Autumn 2006 Newsletter


Contents

Into The Unknown

Season Of Goodwill

Farewell Andre

Toon Done Doon

Day Of Reckoning

Artistic Licence

Gizmos Again

A Free Lunch

Sweet As Nectar

Security Concerns

Going For A Spin

The Cap Does Not Fit

While It's Hot?

Code Cracking

Bad Connection

Broken Trusts

You Can't Take It With You

Dividend Returns

IR35 RIP?

Spam Spam Spam

Breaking Up

Duty Calls

Time Shift

Moving Vans

Toon Done Doon


The football industry is under scrutiny - Panorama runs a programme about bungs; Lord Stevens is investigating illegal payments; a committee of MPs is looking into the same. In the midst of all this, a VAT Tribunal decision slipped out without much attention being paid to it.

Newcastle United paid fees to players' agents for negotiating contracts, and claimed back the VAT on those fees.

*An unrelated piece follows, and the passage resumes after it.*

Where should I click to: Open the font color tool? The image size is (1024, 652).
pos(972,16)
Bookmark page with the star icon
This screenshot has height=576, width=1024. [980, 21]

Customs said that the fees were really the players' costs, not the club's, so the club couldn't claim. The players wouldn't be registered for VAT so they wouldn't be able to claim either.

The club argued that the agent was acting for both the club and the player in the negotiations, and that should be enough to make the fee into the club's expense as well. The Tribunal was horrified: an agent can't act for both sides of a transaction, particularly when he has a written contract to act only in the best interests of one. What the club described as "the way everyone does it" seemed to involve breaches of contract law and the FA's rules. There was a long list of transfer deals on which the chairman thought the rules had been broken - nearly every contract negotiated between Newcastle and players' agents for several years.

It's understood that Newcastle will appeal. Some people may not want more stirring of these murky waters. In the meantime, you have to remember that you aren't entitled to claim the VAT on an expense simply because you paid for it. The supplier must have done something for you, not just for someone else, and that usually requires some sort of contract between you.